### Problem 1
Reproduce the passage on quantitative tools in decision science below, everything from "In decision science, we" down to "forecasting at scale.".
### Problem 2
In the passage on quantitative tools in decision science below, what do statistical models such as GLMMs quantify when they are used without strong justification from causal inference?

### Quoted passage
== Segment start ==
In decision science, we have a lot of quantitative tools at our disposal, but we should have the wisdom to know which one is appropriate for each applied problem. Of course, it’s foolish to use machine learning when all we need is a controlled experiment or a statistical model which quantifies a causal effect. The converse is also true, you probably won’t use a linear regression to do demand forecasting at scale.
This might sound obvious, however, a surprisingly large number of people fall into the pitfall of misusing ML, or trying to do hypothesis testing when what’s needed is to find inspiration and come up with hypotheses. Even if you could use some ideas from LLMs (large language models) for time series forecasting, it’s often a bad idea.1
1 This is just one of the recent review papers which benchemarked these kind of models and found that they’re no better than well-established approaches
This is not a debate which tools are better, as the question makes no sense – each model has its purpose. Moreover, a statistical model can be used to make predictions, and machine learning methods are heavily used in analytics. For example, statistical models like GLMMs, used without a strong justification from causal inference, quantify only associations – which will result implicitly in doing “analytics”.2
2 Be careful, as lots of research carefully claims only associations, but then treats the conclusions as causal, resulting in policy-making recommendations
As a though experiment, imagine we have an equation or program with well-defined rules, which perfectly predicts the price of stock markets, or how many items will a client buy and how she will respond if we change the price (an intervention). We won’t need machine learning or causal inference.
== Segment end ==
(Collected data entries)
== Segment start ==
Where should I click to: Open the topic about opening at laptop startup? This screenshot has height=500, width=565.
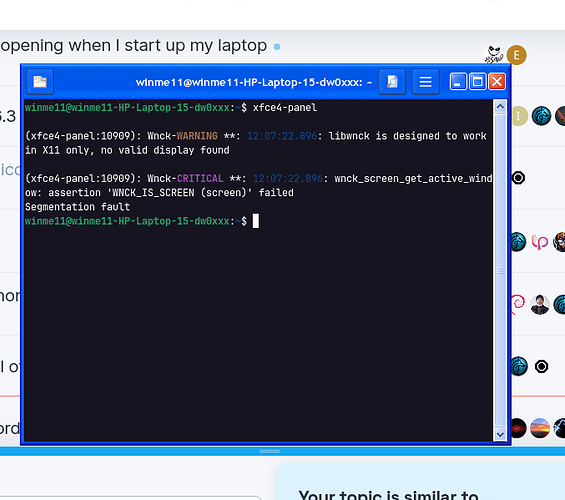click(x=134, y=46)
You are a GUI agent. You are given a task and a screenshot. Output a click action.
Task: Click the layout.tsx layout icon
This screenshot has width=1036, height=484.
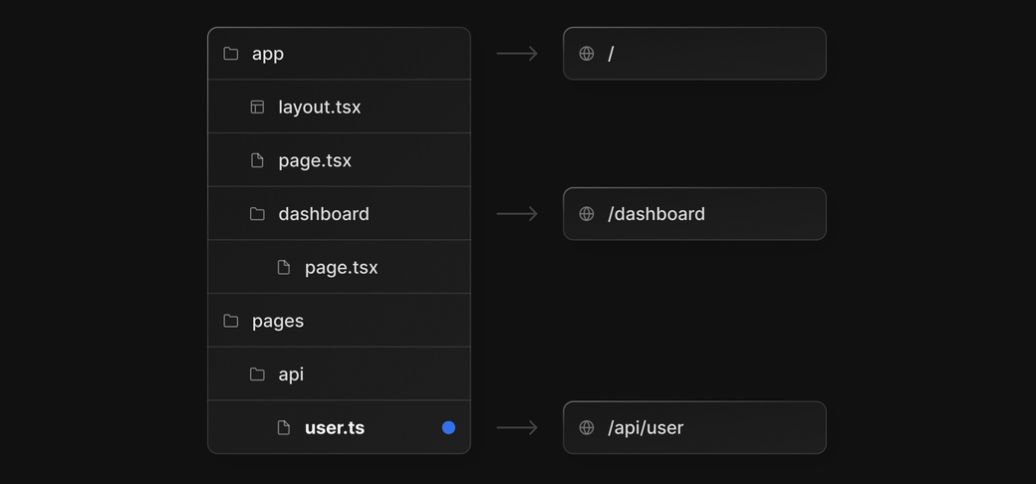click(257, 107)
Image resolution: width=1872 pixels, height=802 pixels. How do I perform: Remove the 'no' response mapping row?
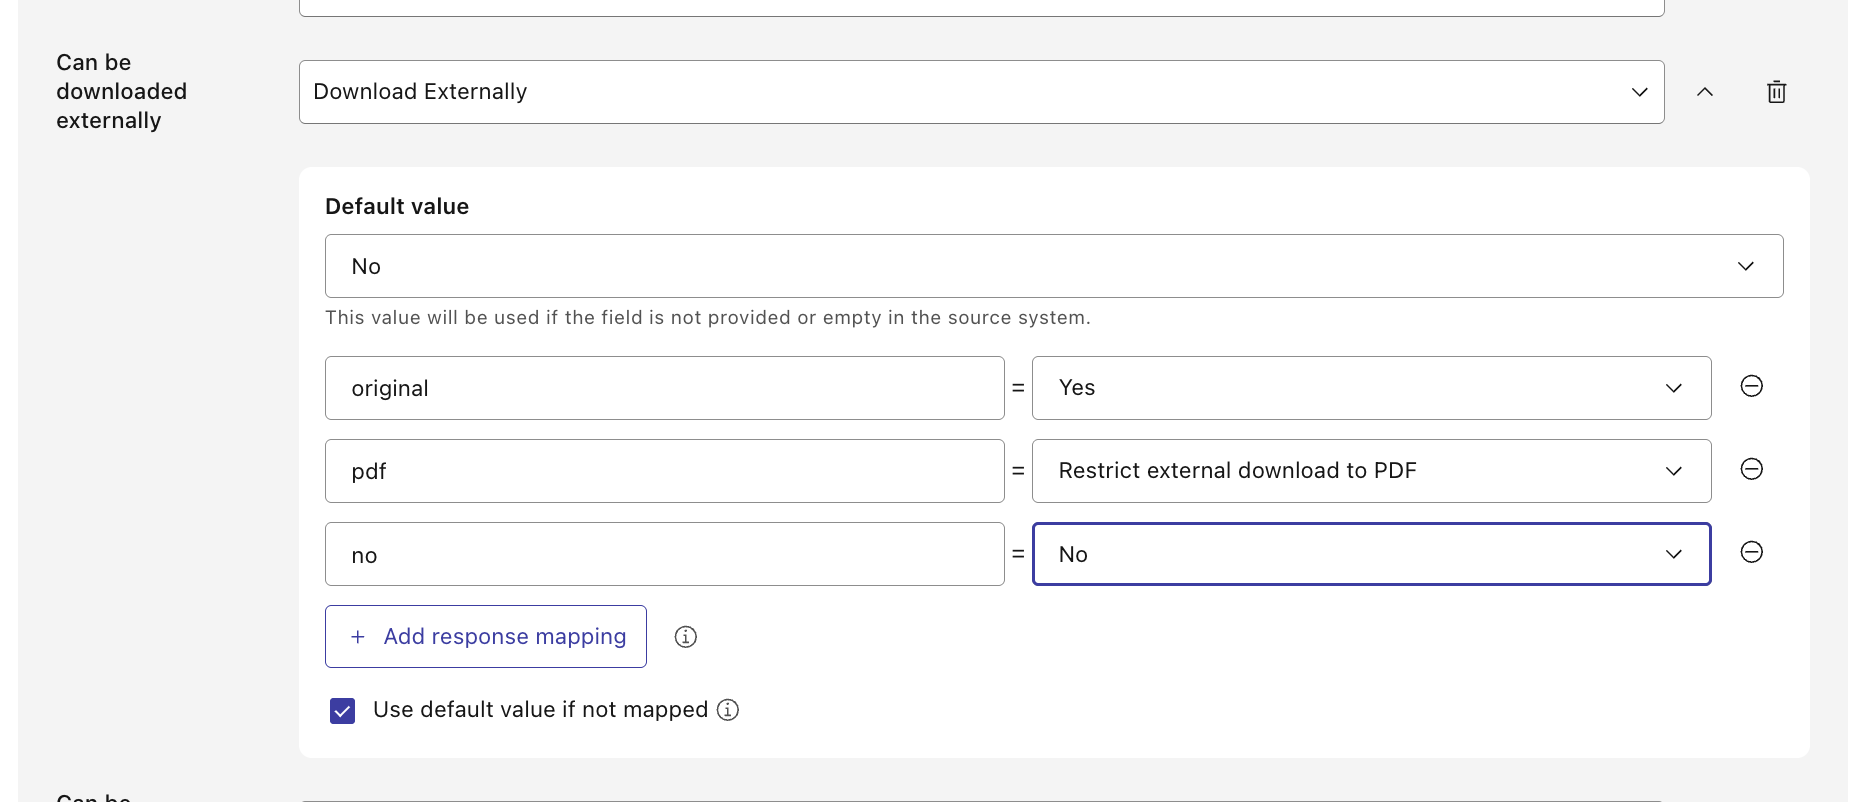pos(1751,552)
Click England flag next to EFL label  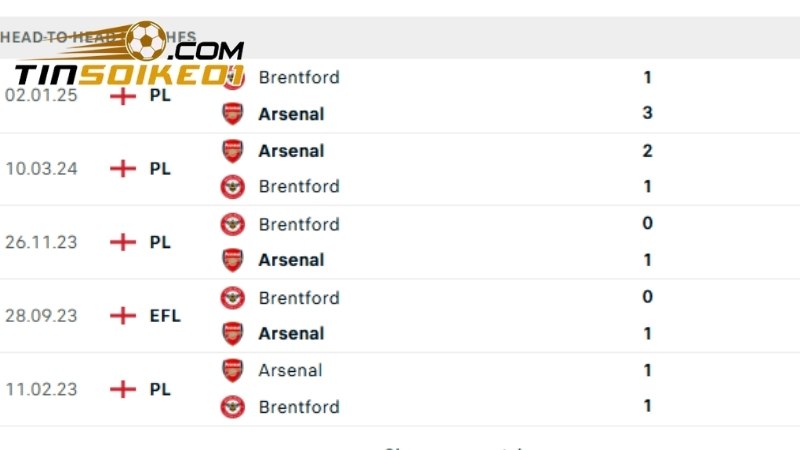click(123, 316)
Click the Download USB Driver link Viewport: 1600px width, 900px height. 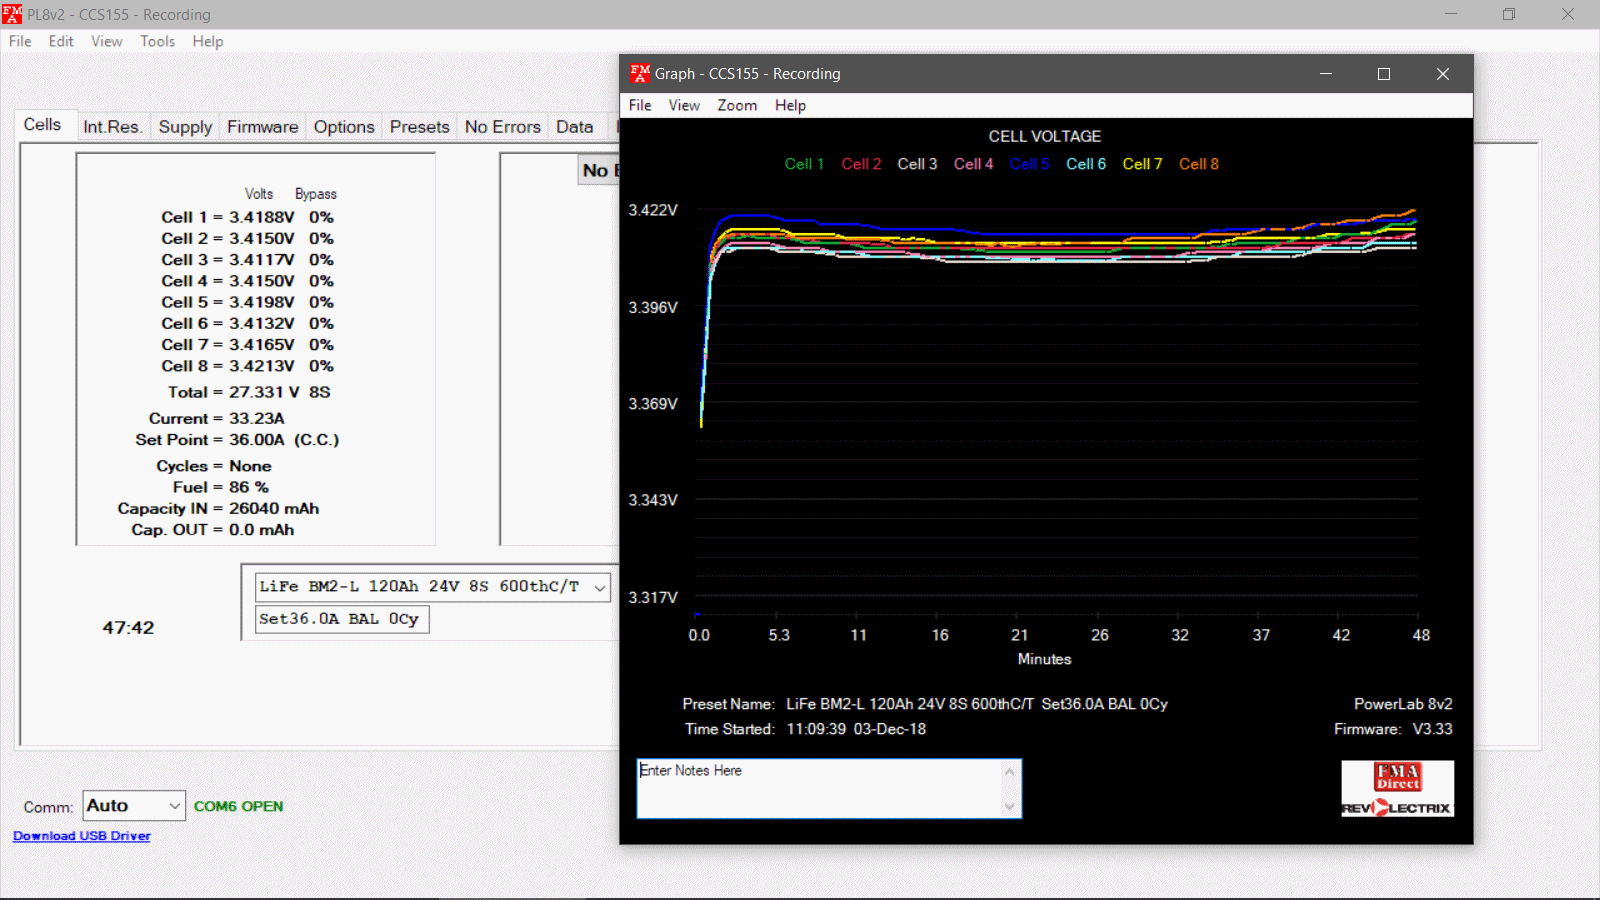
== Segment end ==
### Response box 1
In decision science, we have a lot of quantitative tools at our disposal, but we should have the wisdom to know which one is appropriate for each applied problem. Of course, it’s foolish to use machine learning when all we need is a controlled experiment or a statistical model which quantifies a causal effect. The converse is also true, you probably won’t use a linear regression to do demand forecasting at scale.

### Response box 2
They quantify only associations.